> **Goal of the exercise**
Your answer should be the lines from the start of the records through the line with "1288x927 pixels.", copied word for word.

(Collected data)
%%
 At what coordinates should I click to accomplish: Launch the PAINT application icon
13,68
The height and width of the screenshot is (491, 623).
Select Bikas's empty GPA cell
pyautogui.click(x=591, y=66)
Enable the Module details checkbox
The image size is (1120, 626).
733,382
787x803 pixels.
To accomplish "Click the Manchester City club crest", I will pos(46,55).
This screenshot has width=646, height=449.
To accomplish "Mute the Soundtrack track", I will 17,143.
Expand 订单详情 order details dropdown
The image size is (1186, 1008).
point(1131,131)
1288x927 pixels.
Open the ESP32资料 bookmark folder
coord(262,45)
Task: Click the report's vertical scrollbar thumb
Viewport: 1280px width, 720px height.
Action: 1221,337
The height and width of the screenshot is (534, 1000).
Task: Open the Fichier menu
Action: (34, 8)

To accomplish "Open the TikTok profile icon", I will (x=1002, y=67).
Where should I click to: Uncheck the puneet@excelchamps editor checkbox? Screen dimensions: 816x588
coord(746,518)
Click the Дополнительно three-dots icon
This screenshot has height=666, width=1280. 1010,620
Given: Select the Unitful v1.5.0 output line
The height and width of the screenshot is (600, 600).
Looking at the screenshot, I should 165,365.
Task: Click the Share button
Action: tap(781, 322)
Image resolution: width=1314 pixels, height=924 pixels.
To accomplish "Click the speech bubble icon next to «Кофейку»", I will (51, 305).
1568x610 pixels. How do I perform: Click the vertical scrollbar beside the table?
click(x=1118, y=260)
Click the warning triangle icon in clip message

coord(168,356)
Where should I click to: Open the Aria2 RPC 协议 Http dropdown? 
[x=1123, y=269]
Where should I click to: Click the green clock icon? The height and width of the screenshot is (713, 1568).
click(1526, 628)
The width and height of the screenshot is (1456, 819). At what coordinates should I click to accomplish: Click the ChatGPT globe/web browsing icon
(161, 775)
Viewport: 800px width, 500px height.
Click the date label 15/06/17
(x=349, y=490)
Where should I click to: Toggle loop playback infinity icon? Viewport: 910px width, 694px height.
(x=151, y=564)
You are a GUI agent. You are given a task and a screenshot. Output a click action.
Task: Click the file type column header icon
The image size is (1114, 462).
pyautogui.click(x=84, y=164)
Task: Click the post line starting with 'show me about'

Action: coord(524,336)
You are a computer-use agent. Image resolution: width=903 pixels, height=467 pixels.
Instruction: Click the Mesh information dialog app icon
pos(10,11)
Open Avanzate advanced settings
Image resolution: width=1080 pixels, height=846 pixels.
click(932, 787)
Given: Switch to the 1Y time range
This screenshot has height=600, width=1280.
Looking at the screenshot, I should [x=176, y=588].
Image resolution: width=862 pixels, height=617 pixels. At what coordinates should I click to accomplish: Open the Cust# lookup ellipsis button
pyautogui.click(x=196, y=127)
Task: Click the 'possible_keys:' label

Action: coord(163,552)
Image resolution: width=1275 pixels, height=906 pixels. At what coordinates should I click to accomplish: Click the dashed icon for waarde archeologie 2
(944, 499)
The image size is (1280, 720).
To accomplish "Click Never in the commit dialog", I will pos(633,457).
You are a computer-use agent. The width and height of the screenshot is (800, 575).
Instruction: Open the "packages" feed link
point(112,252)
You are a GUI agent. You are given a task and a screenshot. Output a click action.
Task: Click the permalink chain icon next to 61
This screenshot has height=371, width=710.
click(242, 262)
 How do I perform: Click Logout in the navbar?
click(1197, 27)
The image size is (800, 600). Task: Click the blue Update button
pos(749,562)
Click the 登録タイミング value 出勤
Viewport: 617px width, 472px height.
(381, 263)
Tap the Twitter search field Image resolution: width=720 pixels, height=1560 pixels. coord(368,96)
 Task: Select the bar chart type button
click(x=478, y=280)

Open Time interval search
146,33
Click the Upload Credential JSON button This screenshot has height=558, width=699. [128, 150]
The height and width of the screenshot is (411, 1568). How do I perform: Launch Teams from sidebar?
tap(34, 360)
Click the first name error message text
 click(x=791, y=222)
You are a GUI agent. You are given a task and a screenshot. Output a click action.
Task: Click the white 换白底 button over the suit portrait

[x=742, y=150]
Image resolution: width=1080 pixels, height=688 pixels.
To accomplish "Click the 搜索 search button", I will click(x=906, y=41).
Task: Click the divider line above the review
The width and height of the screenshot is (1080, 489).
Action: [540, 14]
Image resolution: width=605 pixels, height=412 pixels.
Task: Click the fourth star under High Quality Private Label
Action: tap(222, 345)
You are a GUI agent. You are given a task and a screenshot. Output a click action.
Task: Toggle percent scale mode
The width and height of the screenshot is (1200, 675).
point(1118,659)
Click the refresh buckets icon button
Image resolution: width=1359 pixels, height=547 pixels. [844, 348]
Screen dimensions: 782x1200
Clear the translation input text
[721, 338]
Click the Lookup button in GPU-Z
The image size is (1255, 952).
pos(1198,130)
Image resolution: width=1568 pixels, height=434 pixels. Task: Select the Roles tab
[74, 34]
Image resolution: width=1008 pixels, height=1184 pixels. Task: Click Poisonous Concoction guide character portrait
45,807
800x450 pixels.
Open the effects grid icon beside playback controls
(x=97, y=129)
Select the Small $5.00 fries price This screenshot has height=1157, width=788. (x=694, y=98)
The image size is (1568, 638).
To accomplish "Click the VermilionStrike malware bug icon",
%%
> **Your solution**
 At what coordinates should I click to accomplish: Launch the PAINT application icon
13,68
The height and width of the screenshot is (491, 623).
Select Bikas's empty GPA cell
pyautogui.click(x=591, y=66)
Enable the Module details checkbox
The image size is (1120, 626).
733,382
787x803 pixels.
To accomplish "Click the Manchester City club crest", I will pos(46,55).
This screenshot has width=646, height=449.
To accomplish "Mute the Soundtrack track", I will 17,143.
Expand 订单详情 order details dropdown
The image size is (1186, 1008).
point(1131,131)
1288x927 pixels.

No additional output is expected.